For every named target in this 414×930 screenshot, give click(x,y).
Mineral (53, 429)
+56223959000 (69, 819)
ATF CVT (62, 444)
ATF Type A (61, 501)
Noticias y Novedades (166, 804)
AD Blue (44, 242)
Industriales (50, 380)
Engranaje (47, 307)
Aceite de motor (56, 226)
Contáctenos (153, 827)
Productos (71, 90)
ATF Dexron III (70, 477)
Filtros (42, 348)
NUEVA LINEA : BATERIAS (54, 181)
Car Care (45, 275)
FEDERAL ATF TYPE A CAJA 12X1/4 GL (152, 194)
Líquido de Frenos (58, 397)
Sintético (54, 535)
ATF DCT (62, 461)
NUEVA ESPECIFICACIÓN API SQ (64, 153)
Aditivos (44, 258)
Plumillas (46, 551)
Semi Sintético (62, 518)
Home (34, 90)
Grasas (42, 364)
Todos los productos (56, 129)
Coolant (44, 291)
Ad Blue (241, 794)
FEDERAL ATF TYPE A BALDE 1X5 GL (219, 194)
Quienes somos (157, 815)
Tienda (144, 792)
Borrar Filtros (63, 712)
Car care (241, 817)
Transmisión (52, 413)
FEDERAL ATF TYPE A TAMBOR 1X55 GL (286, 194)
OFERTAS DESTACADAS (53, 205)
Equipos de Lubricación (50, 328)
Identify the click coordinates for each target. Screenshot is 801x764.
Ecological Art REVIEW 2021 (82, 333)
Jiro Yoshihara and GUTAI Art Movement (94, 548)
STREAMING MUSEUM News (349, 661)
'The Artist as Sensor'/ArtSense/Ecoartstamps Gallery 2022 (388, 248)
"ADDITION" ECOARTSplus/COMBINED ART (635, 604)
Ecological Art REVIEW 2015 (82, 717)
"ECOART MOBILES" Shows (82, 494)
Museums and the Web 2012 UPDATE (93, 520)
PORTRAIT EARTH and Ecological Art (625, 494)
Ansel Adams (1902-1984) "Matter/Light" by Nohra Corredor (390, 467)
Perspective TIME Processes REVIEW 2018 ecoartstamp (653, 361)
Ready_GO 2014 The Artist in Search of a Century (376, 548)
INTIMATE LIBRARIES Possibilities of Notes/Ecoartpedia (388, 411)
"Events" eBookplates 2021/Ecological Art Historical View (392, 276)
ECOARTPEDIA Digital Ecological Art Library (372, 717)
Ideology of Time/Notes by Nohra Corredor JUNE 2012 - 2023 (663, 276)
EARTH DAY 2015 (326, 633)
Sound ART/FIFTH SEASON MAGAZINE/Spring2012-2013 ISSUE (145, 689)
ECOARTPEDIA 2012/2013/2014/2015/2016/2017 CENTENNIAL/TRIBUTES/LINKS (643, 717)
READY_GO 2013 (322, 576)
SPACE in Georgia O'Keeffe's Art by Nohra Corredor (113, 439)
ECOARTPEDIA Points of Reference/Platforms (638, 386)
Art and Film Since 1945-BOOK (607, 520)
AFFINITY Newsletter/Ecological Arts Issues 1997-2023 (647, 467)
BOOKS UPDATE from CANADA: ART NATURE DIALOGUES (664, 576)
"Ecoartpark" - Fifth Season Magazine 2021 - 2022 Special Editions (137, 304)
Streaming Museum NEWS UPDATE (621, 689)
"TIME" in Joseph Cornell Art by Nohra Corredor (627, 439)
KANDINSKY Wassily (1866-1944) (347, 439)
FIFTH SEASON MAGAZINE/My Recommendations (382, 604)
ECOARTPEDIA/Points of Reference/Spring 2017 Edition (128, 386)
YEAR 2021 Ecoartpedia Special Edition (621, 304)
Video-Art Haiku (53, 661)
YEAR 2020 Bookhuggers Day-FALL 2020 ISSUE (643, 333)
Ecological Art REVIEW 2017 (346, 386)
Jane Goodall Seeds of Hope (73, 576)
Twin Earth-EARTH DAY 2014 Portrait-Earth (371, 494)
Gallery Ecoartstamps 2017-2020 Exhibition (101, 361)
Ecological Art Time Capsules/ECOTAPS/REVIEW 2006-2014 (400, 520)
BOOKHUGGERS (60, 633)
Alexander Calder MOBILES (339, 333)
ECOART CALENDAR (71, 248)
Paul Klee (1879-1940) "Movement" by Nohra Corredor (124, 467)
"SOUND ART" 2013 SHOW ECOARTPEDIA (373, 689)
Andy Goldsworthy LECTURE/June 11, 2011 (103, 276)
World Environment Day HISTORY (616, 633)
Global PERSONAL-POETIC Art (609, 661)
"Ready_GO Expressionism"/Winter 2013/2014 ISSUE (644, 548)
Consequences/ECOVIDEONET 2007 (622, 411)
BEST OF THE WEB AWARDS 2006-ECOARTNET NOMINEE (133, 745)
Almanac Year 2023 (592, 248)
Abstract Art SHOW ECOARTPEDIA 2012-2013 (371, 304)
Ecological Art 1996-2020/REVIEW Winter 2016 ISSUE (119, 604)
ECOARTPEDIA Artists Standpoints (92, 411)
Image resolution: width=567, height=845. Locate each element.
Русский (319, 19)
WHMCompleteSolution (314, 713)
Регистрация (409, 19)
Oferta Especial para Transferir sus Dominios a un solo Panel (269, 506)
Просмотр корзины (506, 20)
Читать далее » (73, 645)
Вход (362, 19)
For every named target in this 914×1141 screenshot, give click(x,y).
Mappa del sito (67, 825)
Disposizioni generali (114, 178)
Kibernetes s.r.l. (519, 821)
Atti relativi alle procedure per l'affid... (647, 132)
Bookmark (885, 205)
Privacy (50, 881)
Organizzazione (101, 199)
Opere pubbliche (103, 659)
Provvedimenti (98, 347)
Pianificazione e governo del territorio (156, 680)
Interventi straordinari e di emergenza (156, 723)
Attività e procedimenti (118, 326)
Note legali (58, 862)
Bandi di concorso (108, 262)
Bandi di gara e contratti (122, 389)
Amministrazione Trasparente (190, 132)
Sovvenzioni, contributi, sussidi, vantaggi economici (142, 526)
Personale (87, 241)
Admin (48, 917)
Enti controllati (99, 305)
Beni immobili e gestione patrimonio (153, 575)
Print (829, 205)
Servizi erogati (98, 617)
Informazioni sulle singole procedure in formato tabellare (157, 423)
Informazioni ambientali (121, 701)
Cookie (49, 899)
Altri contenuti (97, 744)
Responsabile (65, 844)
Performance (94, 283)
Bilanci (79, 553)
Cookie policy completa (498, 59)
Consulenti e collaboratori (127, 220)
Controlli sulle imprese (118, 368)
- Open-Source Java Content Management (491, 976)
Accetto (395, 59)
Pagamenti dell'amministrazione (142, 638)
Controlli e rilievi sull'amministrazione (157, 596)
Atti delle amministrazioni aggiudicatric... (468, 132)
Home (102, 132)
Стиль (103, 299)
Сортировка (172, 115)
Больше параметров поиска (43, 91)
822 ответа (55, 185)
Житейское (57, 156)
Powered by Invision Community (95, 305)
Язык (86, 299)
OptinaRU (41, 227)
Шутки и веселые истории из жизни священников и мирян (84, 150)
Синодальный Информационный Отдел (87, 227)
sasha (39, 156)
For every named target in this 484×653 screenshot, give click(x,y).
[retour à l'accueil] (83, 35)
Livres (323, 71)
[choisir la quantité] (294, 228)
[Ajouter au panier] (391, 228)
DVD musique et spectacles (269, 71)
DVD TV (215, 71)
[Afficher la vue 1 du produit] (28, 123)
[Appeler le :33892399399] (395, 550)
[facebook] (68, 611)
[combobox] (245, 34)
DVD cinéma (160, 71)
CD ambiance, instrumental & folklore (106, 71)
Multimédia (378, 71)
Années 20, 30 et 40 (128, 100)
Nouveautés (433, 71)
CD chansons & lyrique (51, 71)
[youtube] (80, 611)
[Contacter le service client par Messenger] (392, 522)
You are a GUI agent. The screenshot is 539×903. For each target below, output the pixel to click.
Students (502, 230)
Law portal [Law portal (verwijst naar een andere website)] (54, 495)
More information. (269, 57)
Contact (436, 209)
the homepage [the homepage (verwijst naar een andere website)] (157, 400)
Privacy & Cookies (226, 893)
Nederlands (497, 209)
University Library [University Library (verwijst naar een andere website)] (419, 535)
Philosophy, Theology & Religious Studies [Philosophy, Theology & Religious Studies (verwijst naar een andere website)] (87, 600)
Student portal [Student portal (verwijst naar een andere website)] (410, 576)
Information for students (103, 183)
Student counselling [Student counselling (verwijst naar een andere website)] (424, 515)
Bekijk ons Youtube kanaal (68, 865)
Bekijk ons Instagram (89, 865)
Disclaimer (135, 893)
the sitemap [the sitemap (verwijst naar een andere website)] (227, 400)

Exercise task: Copy the rows above verbatim, from the row containing "[choisir la quantité] (294, 228)" through the row containing "Contact (436, 209)", including both of those rows.

Solution for this exercise:
[choisir la quantité] (294, 228)
[Ajouter au panier] (391, 228)
DVD musique et spectacles (269, 71)
DVD TV (215, 71)
[Afficher la vue 1 du produit] (28, 123)
[Appeler le :33892399399] (395, 550)
[facebook] (68, 611)
[combobox] (245, 34)
DVD cinéma (160, 71)
CD ambiance, instrumental & folklore (106, 71)
Multimédia (378, 71)
Années 20, 30 et 40 (128, 100)
Nouveautés (433, 71)
CD chansons & lyrique (51, 71)
[youtube] (80, 611)
[Contacter le service client par Messenger] (392, 522)
You are a GUI agent. The screenshot is 539×903. For each target below, output the pixel to click.
Students (502, 230)
Law portal [Law portal (verwijst naar een andere website)] (54, 495)
More information. (269, 57)
Contact (436, 209)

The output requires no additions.